**What to do:** Within the records below, find each line that holds the string "list", then copy it.

### Data records

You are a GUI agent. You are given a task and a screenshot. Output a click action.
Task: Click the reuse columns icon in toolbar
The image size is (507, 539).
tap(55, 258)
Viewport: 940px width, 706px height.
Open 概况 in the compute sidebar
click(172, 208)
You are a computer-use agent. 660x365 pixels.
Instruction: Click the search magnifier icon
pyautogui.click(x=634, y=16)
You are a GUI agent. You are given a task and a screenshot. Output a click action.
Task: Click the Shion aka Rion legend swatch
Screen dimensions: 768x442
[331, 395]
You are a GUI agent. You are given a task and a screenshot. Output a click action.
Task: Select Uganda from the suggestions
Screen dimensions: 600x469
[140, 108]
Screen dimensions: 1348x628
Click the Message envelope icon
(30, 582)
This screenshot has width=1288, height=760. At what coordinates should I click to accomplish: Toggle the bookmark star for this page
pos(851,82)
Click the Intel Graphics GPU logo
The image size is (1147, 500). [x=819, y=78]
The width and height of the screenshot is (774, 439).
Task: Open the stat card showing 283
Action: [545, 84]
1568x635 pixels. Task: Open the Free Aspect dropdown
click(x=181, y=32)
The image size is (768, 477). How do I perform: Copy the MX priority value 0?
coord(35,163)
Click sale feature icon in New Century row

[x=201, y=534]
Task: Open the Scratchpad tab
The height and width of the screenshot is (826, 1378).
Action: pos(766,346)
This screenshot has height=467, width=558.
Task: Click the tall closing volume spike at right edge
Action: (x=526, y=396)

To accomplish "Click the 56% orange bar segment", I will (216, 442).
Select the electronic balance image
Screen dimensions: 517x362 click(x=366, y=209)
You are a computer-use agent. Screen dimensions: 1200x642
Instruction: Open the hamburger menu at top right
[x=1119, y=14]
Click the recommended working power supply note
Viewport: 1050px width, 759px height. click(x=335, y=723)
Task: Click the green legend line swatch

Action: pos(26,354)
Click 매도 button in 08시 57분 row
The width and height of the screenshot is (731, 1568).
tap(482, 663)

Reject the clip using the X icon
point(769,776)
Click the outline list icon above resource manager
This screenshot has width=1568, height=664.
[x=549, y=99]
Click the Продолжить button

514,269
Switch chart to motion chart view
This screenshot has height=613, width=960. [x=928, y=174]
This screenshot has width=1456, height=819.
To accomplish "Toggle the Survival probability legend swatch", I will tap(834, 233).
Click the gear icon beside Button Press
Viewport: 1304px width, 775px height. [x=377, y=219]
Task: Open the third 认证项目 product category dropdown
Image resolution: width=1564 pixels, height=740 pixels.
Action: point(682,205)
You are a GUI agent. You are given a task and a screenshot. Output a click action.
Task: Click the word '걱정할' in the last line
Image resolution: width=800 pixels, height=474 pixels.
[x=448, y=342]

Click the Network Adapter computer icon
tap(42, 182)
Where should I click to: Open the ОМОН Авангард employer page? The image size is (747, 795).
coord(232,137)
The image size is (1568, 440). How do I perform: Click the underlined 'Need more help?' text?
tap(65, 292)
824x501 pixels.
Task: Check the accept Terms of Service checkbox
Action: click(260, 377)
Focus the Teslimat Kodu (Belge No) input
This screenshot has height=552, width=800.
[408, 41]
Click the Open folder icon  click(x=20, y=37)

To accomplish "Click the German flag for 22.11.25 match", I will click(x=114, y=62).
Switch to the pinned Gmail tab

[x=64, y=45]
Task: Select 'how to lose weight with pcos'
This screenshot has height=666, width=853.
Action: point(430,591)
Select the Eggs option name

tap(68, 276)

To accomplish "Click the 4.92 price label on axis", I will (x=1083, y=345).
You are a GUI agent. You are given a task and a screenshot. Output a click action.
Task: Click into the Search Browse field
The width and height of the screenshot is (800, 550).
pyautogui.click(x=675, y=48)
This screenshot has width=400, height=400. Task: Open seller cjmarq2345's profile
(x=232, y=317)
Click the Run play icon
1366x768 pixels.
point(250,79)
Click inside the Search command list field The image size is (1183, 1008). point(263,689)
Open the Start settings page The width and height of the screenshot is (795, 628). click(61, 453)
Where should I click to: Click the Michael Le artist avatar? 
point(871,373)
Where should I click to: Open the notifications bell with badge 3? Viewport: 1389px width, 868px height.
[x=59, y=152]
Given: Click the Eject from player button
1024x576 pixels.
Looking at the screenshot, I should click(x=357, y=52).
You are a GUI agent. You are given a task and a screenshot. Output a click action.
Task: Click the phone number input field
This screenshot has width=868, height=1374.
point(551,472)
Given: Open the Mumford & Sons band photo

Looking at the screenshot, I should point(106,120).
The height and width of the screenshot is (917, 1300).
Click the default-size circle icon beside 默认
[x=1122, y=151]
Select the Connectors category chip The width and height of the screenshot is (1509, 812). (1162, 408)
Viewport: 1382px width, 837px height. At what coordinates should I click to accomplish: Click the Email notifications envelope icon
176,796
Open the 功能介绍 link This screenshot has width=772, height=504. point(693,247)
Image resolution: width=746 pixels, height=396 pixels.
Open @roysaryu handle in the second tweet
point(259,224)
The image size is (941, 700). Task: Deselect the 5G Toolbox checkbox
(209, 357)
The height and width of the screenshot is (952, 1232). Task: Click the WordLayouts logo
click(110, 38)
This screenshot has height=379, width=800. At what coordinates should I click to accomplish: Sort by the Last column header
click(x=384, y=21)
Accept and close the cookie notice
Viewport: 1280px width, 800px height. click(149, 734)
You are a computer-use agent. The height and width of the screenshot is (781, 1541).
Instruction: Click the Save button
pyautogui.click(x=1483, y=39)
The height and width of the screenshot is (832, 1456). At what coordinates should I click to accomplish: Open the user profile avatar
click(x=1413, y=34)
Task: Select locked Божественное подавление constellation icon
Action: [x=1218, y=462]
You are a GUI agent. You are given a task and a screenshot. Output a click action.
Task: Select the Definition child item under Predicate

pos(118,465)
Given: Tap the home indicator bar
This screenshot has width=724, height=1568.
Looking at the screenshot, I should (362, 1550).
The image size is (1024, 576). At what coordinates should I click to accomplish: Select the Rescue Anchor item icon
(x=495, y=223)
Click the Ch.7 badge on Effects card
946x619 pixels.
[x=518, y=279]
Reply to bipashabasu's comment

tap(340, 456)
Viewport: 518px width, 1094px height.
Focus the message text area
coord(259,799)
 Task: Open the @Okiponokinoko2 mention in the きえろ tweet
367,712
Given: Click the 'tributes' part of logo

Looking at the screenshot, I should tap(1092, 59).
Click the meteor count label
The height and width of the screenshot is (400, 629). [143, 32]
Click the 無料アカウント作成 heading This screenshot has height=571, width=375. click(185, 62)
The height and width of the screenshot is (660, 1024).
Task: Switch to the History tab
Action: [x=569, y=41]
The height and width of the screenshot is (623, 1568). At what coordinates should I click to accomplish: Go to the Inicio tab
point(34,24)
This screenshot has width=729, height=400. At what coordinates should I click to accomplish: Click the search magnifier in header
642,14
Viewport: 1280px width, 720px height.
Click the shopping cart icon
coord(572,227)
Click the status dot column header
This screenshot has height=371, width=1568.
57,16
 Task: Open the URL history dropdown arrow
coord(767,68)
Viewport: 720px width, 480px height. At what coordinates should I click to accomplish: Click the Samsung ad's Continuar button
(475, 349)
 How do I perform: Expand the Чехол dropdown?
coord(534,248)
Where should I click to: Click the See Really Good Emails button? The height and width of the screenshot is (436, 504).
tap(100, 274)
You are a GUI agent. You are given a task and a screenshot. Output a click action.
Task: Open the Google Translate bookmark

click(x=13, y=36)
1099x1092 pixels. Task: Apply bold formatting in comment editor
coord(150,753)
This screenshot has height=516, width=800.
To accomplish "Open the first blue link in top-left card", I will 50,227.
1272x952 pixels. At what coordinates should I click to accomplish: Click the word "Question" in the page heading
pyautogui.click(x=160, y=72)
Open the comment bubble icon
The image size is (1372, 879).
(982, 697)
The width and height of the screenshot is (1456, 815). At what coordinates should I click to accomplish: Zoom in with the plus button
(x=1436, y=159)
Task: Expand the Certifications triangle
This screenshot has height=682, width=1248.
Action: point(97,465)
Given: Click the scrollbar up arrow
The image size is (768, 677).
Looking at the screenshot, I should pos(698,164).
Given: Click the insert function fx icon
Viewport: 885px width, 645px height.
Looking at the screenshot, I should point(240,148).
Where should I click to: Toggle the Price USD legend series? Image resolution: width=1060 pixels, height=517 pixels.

######

**Response:**
Click the outline list icon above resource manager
Click inside the Search command list field The image size is (1183, 1008). point(263,689)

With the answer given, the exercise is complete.